What to work on:
Output, line for line and unchanged, the part of the material that opens with the line containing "Copy the MIGGLES contract address" and closes with the line containing "The height and width of the screenshot is (628, 1354).".

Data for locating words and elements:
= = = =

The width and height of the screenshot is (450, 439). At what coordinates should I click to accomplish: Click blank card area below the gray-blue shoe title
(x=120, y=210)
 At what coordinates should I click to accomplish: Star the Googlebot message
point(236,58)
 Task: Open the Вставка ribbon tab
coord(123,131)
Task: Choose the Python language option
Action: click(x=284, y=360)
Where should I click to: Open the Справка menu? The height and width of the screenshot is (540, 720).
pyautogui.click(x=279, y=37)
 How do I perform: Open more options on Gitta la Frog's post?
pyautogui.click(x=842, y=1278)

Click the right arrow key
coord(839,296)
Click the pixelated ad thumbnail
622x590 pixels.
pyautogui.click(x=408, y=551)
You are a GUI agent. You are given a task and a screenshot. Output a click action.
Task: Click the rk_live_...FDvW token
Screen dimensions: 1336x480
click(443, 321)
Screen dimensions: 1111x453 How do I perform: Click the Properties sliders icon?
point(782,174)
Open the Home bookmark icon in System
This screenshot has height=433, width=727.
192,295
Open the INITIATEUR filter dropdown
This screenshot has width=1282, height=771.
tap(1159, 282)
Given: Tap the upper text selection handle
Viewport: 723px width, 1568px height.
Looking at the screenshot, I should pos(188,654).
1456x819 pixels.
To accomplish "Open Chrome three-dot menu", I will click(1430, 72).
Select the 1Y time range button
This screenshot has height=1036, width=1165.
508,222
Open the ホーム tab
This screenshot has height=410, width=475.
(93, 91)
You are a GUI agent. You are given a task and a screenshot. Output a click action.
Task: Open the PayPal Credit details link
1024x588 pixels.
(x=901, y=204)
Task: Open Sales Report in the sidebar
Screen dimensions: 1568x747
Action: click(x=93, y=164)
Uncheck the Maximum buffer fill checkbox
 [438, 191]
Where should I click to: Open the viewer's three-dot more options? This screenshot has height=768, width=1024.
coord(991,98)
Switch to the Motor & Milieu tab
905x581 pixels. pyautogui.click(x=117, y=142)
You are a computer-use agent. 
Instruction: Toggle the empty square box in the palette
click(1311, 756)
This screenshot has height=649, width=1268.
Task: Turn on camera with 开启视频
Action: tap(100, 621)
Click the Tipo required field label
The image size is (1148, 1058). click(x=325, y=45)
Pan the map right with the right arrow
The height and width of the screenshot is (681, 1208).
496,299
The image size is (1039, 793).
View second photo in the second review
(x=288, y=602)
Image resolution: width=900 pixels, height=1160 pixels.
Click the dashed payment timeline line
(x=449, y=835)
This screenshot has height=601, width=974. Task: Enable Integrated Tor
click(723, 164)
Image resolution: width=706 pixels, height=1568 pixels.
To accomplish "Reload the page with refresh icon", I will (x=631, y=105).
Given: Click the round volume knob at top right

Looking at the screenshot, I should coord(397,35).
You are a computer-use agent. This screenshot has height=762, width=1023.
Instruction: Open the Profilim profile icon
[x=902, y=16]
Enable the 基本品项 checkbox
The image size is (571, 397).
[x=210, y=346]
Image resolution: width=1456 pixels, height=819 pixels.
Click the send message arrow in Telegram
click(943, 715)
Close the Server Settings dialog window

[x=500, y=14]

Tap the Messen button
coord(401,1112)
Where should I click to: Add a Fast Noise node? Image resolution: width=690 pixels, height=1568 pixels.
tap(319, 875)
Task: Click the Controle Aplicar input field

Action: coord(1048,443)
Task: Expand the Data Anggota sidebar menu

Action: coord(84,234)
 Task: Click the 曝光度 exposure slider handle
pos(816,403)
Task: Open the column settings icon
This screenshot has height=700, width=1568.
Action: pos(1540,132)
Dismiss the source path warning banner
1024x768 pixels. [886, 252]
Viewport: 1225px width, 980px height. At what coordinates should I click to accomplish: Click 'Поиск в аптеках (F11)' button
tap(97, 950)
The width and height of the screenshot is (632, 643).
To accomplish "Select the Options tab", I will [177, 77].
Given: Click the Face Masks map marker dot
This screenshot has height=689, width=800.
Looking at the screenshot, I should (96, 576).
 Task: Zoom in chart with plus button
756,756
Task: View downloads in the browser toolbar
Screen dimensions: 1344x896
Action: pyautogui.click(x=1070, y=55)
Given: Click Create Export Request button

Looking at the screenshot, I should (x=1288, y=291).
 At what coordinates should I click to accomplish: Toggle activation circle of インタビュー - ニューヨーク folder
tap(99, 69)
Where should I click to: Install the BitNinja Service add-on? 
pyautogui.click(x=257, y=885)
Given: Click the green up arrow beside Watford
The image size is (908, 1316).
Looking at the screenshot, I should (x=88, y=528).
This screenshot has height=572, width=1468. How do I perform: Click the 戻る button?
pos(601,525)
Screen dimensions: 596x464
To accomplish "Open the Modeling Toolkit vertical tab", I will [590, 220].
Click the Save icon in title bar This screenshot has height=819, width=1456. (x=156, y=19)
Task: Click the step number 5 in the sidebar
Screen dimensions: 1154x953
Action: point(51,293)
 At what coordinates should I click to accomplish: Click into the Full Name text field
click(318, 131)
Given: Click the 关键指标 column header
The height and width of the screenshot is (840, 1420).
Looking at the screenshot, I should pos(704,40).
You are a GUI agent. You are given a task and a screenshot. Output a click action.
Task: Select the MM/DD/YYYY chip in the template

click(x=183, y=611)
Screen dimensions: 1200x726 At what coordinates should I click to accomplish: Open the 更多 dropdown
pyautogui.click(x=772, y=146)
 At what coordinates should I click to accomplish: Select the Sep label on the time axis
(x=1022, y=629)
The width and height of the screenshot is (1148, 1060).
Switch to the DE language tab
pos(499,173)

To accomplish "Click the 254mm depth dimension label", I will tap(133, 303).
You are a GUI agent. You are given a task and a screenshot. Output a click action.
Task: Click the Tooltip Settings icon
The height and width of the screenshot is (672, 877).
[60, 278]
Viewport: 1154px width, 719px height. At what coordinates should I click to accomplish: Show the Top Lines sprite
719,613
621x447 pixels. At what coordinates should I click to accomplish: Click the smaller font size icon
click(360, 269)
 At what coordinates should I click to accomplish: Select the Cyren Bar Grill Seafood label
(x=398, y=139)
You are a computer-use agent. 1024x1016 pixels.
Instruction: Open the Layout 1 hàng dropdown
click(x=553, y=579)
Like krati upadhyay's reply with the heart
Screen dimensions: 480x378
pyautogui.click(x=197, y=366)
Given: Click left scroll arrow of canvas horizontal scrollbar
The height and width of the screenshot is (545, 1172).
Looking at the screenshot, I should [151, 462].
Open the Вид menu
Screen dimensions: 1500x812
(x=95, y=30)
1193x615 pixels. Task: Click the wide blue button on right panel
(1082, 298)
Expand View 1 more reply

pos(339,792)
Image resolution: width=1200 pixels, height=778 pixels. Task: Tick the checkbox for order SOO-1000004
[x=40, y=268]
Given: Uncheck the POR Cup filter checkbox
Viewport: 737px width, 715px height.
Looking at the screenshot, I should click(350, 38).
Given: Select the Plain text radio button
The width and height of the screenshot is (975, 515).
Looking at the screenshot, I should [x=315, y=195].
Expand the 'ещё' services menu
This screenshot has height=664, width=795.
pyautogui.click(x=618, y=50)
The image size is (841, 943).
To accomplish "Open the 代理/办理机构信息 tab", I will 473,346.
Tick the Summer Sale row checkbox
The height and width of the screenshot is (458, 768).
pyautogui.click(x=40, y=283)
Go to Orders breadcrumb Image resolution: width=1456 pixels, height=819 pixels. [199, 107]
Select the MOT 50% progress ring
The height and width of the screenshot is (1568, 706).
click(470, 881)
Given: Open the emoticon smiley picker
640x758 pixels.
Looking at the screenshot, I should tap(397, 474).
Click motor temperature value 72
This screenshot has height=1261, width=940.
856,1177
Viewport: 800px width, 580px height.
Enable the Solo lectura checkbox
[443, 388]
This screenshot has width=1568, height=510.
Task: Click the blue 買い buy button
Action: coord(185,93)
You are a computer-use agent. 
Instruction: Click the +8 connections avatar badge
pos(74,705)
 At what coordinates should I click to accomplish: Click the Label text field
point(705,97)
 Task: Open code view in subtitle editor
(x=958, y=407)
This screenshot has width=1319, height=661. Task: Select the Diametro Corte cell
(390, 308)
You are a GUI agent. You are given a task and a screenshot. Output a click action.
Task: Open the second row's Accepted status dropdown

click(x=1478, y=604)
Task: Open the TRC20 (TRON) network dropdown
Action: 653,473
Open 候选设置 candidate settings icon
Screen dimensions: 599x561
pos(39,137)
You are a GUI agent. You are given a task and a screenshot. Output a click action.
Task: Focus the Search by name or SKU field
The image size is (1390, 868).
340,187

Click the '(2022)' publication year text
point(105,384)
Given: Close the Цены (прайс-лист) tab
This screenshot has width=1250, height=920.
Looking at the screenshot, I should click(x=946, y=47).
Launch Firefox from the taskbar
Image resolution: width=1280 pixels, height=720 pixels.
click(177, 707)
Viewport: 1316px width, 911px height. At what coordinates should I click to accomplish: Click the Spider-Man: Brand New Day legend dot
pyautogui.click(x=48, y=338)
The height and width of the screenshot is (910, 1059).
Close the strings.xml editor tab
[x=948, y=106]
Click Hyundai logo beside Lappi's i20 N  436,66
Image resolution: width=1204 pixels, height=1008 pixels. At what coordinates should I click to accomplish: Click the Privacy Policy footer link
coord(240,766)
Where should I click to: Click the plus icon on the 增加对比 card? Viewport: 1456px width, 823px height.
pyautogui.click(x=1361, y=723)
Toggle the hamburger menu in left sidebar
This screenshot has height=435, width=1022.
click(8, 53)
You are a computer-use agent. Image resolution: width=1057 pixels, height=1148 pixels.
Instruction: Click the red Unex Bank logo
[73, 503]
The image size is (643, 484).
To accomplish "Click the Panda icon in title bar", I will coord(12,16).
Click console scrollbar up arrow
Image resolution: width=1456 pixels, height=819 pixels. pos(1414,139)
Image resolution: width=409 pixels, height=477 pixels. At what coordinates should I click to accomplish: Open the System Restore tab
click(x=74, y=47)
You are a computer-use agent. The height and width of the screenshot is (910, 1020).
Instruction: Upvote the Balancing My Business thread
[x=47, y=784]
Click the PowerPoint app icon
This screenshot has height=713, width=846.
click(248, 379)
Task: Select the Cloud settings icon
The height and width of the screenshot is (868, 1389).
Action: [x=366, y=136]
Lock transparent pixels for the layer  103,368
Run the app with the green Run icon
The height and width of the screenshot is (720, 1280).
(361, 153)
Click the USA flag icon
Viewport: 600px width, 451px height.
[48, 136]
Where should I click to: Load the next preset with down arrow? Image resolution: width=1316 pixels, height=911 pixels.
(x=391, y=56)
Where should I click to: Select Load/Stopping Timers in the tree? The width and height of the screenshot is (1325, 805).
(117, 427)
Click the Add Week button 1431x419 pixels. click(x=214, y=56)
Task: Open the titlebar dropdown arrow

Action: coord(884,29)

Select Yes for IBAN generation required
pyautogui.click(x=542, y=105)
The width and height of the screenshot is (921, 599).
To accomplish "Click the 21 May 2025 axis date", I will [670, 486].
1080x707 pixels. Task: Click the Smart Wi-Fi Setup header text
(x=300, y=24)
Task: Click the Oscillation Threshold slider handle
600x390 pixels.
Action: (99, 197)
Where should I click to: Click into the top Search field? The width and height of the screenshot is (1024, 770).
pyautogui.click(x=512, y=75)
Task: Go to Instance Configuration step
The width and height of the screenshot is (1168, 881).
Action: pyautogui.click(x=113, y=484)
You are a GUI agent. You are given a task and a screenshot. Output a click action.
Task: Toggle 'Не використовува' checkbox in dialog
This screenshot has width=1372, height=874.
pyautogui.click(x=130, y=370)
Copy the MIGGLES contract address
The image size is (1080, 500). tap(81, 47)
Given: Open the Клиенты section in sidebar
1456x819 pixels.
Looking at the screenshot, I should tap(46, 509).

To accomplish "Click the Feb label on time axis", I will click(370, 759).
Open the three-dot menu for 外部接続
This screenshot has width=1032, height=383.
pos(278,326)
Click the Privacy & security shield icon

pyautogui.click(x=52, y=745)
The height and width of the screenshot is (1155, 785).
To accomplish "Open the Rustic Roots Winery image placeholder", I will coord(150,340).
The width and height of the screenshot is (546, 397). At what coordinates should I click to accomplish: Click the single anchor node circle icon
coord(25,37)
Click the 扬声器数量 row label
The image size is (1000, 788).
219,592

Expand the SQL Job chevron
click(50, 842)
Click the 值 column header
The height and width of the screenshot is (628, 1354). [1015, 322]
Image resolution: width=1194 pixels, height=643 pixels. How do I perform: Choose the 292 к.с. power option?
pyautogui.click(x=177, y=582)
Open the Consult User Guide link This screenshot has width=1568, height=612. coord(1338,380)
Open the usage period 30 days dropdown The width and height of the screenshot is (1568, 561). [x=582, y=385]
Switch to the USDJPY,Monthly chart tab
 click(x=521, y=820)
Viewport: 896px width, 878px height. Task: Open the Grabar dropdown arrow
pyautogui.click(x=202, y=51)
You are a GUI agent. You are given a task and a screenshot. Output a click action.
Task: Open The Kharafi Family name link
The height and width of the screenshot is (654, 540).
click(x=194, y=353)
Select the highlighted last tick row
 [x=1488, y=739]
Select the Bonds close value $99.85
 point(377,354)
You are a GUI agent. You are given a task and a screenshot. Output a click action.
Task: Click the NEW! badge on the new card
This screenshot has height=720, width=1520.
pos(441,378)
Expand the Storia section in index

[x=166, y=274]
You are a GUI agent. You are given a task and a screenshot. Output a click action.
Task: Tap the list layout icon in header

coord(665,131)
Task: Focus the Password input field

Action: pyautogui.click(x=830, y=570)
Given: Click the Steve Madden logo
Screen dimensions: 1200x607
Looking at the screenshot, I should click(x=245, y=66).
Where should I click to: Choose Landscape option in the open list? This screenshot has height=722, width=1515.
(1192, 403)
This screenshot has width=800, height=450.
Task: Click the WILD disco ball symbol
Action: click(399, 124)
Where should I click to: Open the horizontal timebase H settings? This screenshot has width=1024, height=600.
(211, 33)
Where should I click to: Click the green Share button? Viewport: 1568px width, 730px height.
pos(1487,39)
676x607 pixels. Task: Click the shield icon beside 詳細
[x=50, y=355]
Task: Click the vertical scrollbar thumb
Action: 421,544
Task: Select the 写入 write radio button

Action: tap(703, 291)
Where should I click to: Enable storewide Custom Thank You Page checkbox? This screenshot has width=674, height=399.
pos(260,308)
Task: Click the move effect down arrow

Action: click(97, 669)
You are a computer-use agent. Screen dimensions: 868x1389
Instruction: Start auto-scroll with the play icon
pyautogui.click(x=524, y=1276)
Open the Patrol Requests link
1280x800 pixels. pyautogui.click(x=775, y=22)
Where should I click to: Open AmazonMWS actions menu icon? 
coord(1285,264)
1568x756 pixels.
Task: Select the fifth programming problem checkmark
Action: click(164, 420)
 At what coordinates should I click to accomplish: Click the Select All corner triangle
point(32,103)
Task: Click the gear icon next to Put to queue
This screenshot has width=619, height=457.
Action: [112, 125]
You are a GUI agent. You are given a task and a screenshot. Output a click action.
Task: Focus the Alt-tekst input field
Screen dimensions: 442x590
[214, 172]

= = = =

Answer to the task:
Copy the MIGGLES contract address
The image size is (1080, 500). tap(81, 47)
Given: Open the Клиенты section in sidebar
1456x819 pixels.
Looking at the screenshot, I should tap(46, 509).

To accomplish "Click the Feb label on time axis", I will click(370, 759).
Open the three-dot menu for 外部接続
This screenshot has width=1032, height=383.
pos(278,326)
Click the Privacy & security shield icon

pyautogui.click(x=52, y=745)
The height and width of the screenshot is (1155, 785).
To accomplish "Open the Rustic Roots Winery image placeholder", I will coord(150,340).
The width and height of the screenshot is (546, 397). At what coordinates should I click to accomplish: Click the single anchor node circle icon
coord(25,37)
Click the 扬声器数量 row label
The image size is (1000, 788).
219,592

Expand the SQL Job chevron
click(50, 842)
Click the 值 column header
The height and width of the screenshot is (628, 1354). [1015, 322]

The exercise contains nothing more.